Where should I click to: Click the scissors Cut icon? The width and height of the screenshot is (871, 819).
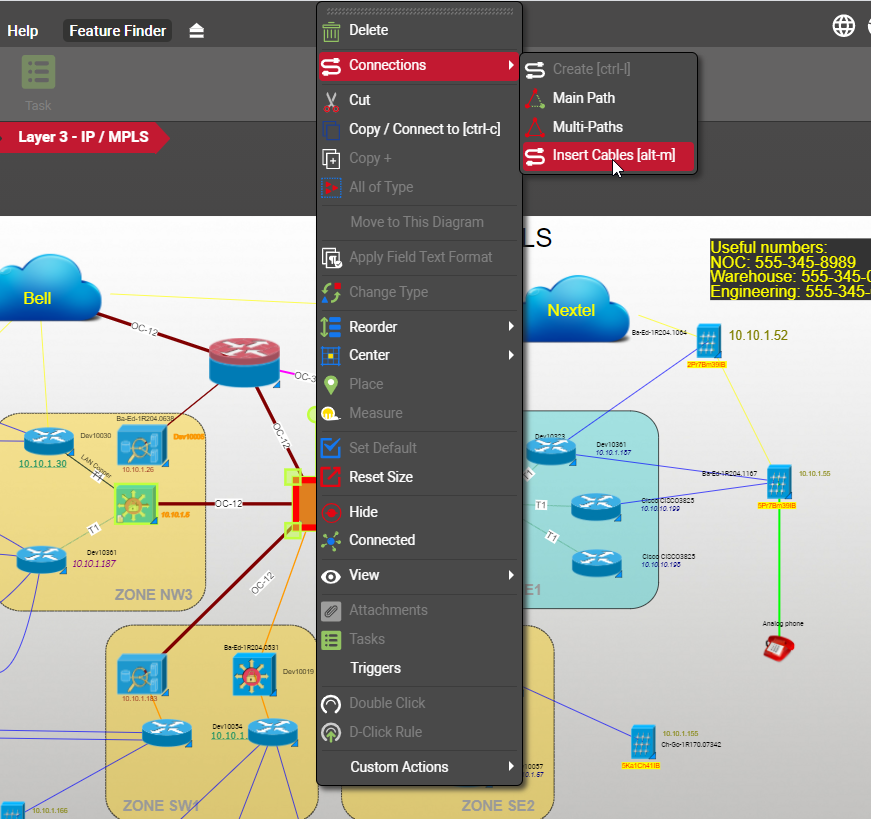331,100
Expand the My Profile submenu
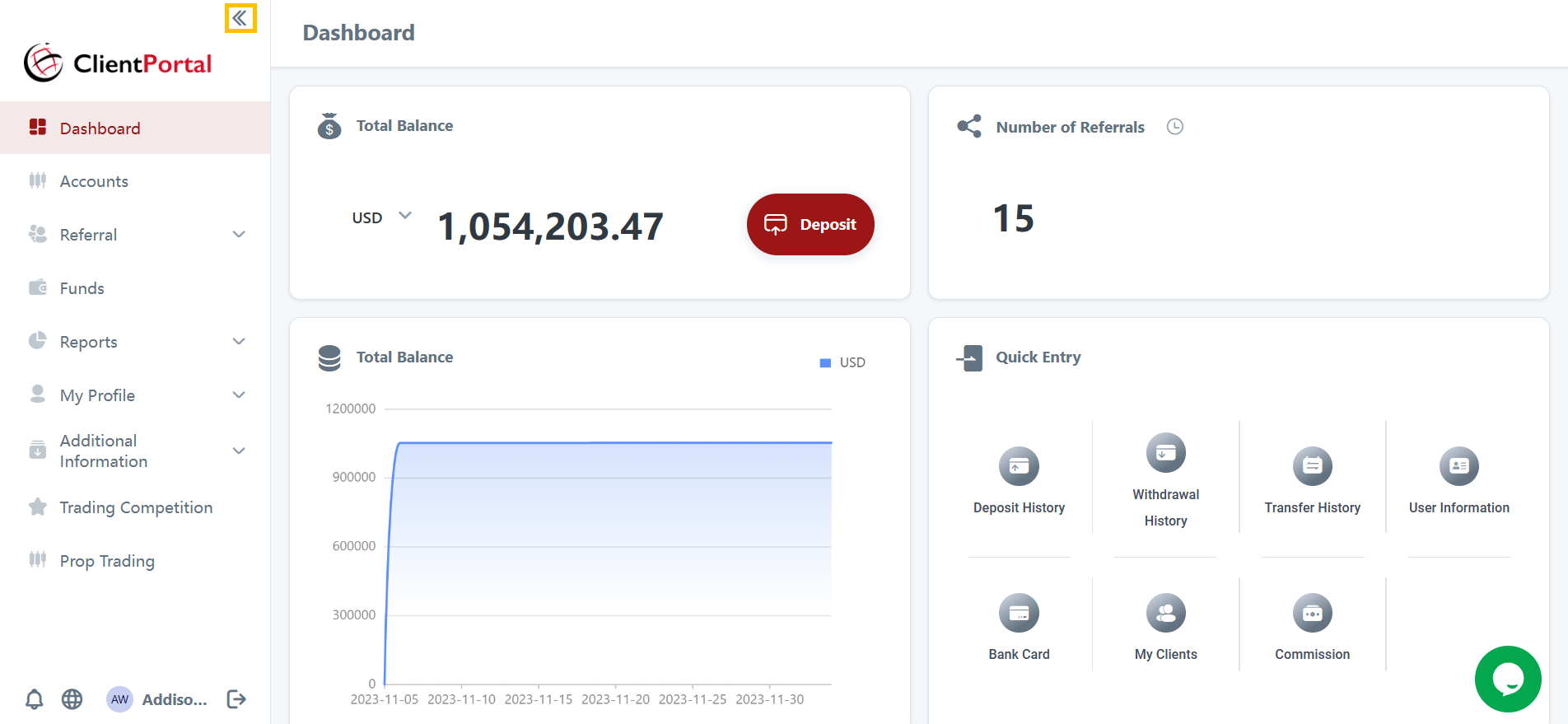 [x=239, y=395]
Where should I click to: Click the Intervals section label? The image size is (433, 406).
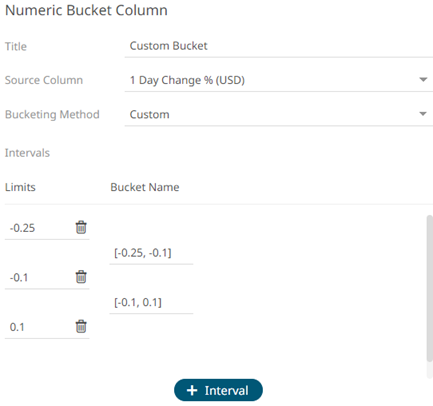pos(27,153)
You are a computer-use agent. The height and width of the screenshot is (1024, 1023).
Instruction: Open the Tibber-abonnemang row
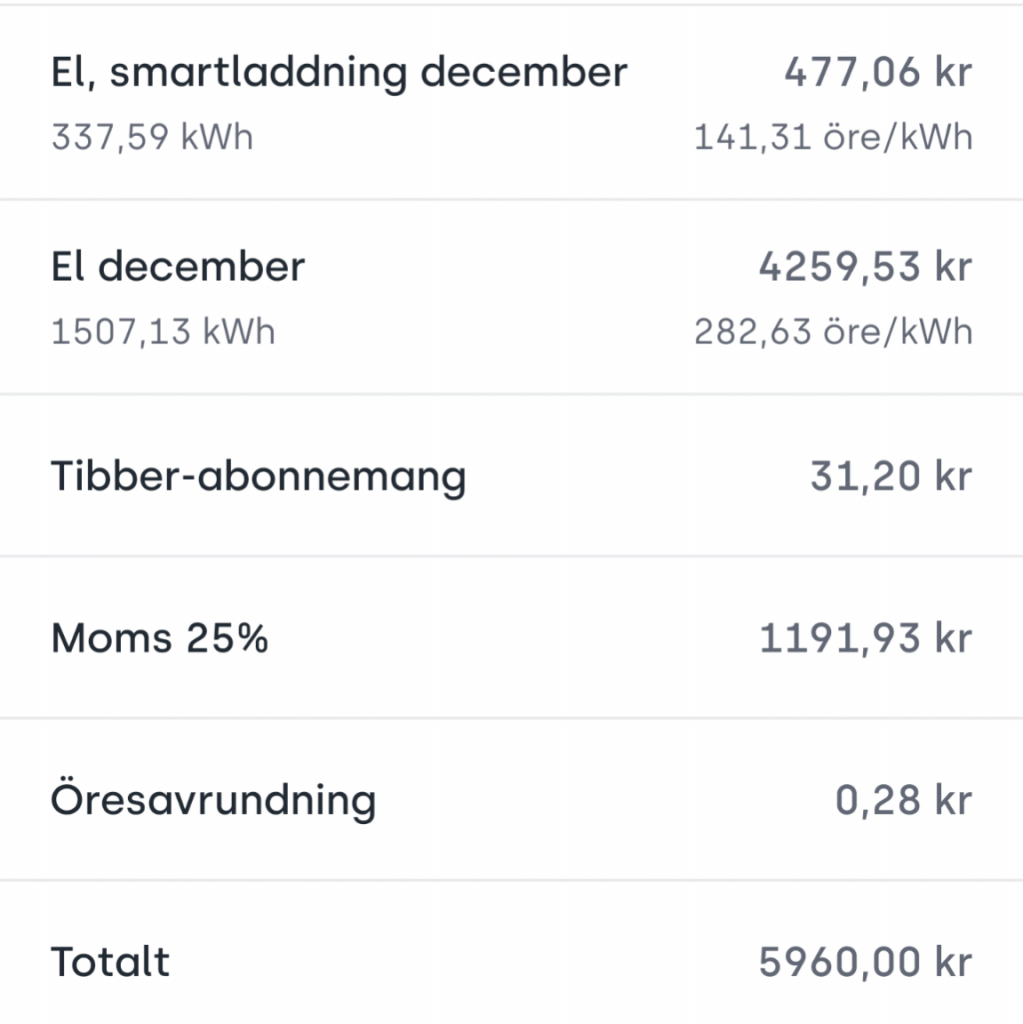(512, 475)
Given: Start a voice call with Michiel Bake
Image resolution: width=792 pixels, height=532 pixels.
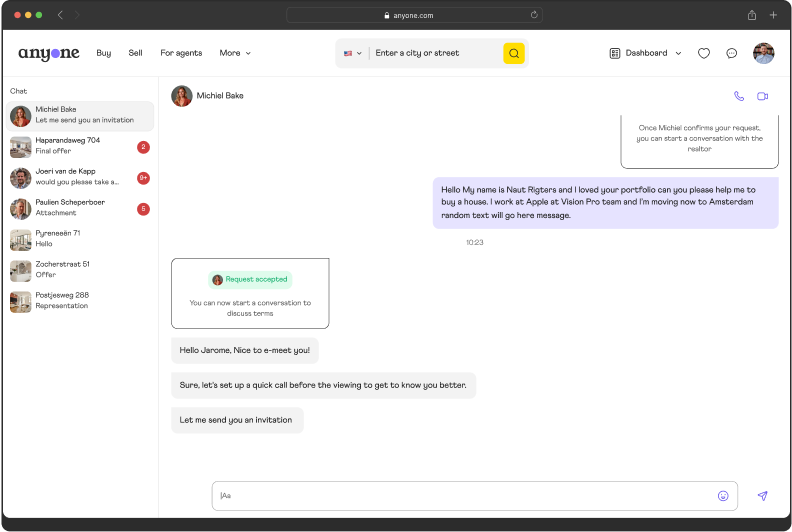Looking at the screenshot, I should (739, 96).
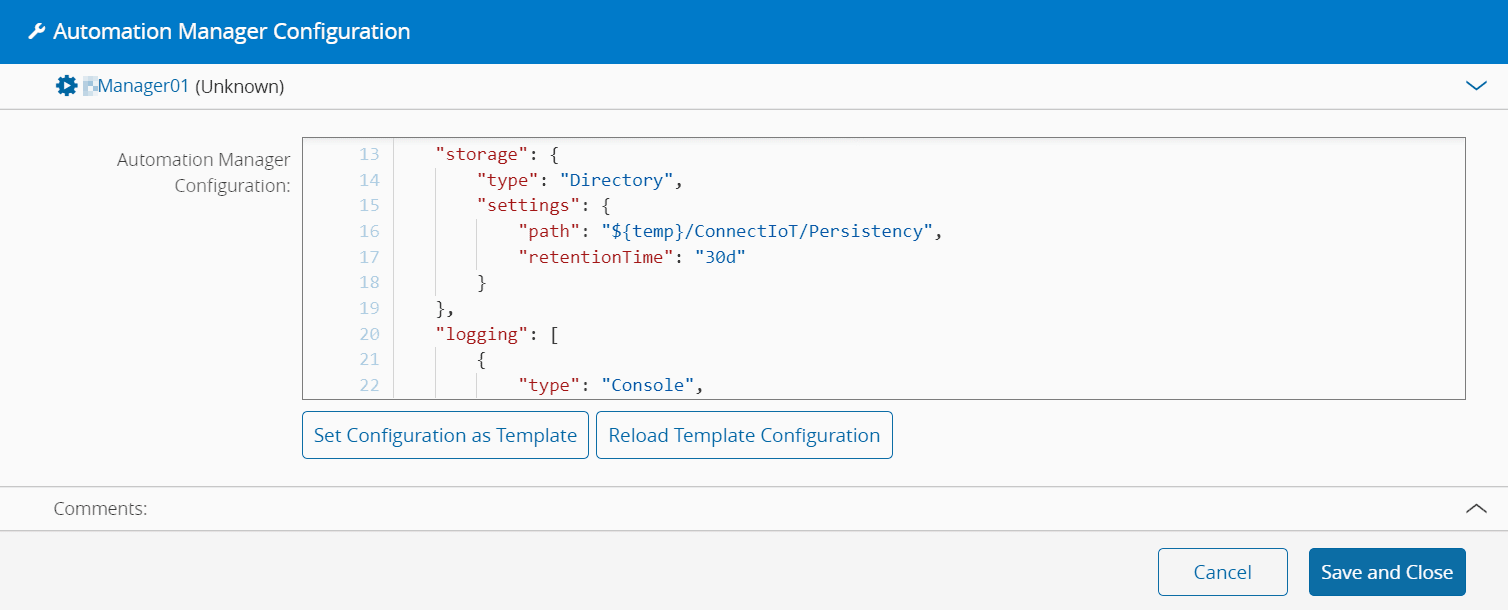
Task: Open the Manager01 link
Action: click(x=142, y=86)
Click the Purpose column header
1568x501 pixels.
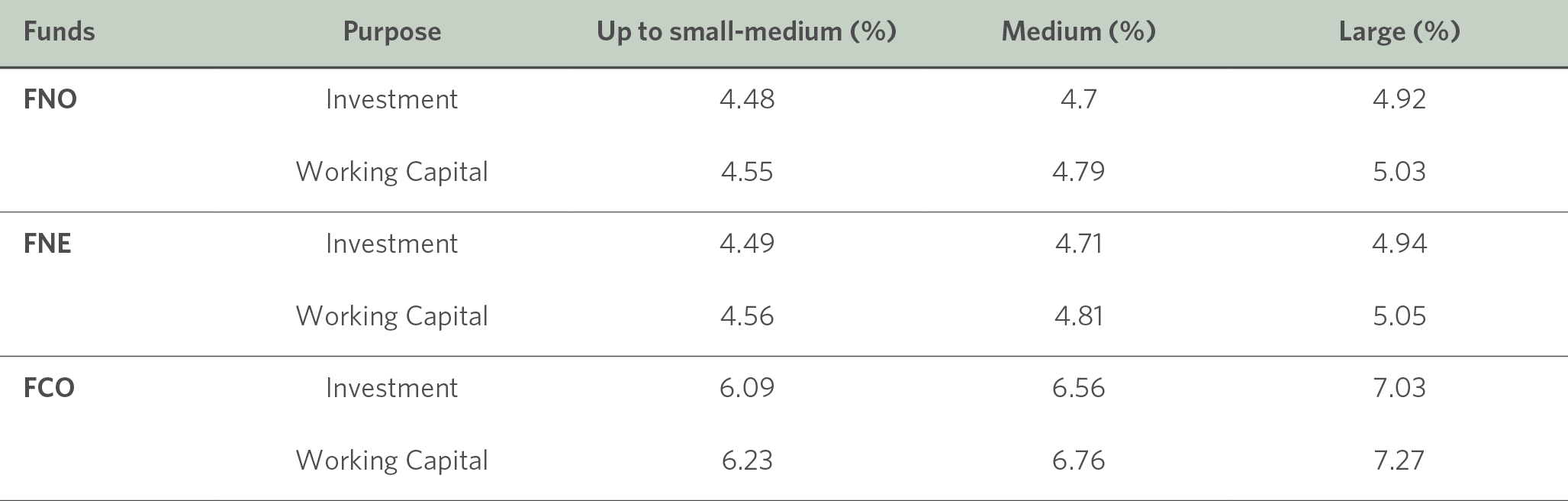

What the exercise asks:
Write out every entry above exactly as it stands, minus the pictures.

Solution to this exercise:
Where should I click to: Click the scissors Cut icon? The width and height of the screenshot is (871, 819).
331,100
Expand the My Profile submenu
 [x=239, y=395]
Where should I click to: Click the Intervals section label? The image size is (433, 406).
pos(27,153)
You are a computer-use agent. The height and width of the screenshot is (1024, 1023).
Instruction: Open the Tibber-abonnemang row
(512, 475)
Given: Start a voice call with Michiel Bake
Image resolution: width=792 pixels, height=532 pixels.
Looking at the screenshot, I should (739, 96).
Task: Open the Manager01 link
Action: click(x=142, y=86)
Click the Purpose column header
1568x501 pixels.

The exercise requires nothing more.